L’affaire des anciens disques durs d’ordinateurs du ministère cantonal de la Justice, qui se sont retrouvés dans les cercles de la drogue et des feux rouges, a secoué l’actualité politique à Zurich. Certains parlementaires réclament une commission d’enquête et pointent du doigt l’actuelle cheffe de département, la socialiste Jacqueline Fehr. Fehr, qui a présenté ce matin sa version des événements à la presse.
Les nouvelles de la radio RSI ont reconstitué cette histoire : Tout a commencé par un discours au Grand Conseil la semaine dernière ; Valentin Landmann, député UDC et avocat bien connu des cercles rouges, demande des éclaircissements sur les données sensibles qui se sont retrouvées entre les mains d’un de ses clients qui est actuellement jugé pour des problèmes de drogue.

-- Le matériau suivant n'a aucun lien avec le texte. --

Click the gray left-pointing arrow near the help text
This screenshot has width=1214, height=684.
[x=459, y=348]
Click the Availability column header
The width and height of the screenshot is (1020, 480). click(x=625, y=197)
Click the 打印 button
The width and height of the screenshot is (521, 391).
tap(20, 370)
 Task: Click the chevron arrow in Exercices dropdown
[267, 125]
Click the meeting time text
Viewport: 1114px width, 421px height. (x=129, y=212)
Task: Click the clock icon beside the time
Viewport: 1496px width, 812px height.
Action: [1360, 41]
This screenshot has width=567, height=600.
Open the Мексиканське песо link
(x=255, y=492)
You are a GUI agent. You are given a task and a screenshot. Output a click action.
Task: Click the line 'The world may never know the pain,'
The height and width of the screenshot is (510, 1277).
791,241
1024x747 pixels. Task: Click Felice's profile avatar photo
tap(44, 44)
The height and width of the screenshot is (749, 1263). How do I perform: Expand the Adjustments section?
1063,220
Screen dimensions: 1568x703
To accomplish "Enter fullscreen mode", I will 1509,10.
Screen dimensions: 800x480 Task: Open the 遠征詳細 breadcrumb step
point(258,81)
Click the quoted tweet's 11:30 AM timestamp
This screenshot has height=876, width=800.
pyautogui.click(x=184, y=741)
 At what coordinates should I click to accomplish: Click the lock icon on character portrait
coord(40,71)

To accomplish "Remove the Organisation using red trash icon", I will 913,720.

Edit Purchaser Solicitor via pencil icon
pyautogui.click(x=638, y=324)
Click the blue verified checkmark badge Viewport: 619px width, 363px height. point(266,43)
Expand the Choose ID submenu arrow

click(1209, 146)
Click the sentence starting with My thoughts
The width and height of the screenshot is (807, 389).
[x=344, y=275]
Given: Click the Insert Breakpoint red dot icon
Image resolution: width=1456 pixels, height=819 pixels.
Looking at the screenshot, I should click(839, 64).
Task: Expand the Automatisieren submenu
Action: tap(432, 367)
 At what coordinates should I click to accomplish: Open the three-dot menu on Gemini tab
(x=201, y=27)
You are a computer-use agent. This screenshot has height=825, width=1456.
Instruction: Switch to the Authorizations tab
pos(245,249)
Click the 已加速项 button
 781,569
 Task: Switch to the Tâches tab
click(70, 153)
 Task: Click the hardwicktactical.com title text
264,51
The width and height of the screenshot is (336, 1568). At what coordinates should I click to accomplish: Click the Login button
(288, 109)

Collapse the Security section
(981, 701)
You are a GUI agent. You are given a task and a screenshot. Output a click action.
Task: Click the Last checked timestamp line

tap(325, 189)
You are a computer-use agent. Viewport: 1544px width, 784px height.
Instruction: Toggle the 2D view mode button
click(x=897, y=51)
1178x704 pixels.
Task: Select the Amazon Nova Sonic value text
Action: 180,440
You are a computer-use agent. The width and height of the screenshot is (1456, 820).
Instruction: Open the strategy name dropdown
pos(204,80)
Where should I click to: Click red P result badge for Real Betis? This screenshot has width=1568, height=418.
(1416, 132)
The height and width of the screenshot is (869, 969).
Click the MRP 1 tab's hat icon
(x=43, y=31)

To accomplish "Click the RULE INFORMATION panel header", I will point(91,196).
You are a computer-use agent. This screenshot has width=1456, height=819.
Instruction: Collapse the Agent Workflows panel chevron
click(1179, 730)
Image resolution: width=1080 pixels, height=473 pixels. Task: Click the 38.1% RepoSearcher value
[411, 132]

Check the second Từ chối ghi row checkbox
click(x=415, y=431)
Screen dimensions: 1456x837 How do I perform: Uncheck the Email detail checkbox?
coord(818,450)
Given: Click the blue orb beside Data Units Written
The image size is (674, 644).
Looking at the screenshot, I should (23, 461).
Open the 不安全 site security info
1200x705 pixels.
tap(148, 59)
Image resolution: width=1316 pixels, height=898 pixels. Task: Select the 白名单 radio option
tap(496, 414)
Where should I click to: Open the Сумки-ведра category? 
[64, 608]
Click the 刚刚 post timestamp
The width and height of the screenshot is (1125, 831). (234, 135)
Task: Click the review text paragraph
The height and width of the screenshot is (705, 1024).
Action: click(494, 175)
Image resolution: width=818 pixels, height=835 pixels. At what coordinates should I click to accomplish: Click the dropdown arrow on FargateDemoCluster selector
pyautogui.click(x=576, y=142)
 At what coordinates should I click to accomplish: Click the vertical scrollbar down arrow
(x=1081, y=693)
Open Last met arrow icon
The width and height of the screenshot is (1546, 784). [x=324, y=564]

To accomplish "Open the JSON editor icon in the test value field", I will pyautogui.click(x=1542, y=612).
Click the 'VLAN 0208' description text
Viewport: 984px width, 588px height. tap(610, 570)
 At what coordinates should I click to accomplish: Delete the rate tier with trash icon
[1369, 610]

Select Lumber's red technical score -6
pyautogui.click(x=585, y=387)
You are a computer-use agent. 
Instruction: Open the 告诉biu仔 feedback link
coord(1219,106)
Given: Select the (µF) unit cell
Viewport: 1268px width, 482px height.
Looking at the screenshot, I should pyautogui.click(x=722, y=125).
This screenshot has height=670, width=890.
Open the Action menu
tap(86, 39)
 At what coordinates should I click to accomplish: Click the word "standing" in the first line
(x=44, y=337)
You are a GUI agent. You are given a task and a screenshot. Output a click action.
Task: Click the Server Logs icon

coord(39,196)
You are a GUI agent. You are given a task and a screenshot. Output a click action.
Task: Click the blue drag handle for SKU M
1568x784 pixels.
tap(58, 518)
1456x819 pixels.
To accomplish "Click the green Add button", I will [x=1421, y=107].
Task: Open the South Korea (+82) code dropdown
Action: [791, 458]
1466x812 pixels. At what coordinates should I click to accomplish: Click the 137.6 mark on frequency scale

Il s’agit de rapports psychiatriques, de documents judiciaires, d’adresses ou de numéros de téléphone de procureurs et de juges – en bref, du matériel brûlant.
Mais comment l’a-t-il obtenu ? Directement du ministère de la Justice, qui a confié à son frère de vieux disques durs et ordinateurs à éliminer entre 2006 et 2012. Apparemment sans s’assurer que tout le contenu a été supprimé ou détruit.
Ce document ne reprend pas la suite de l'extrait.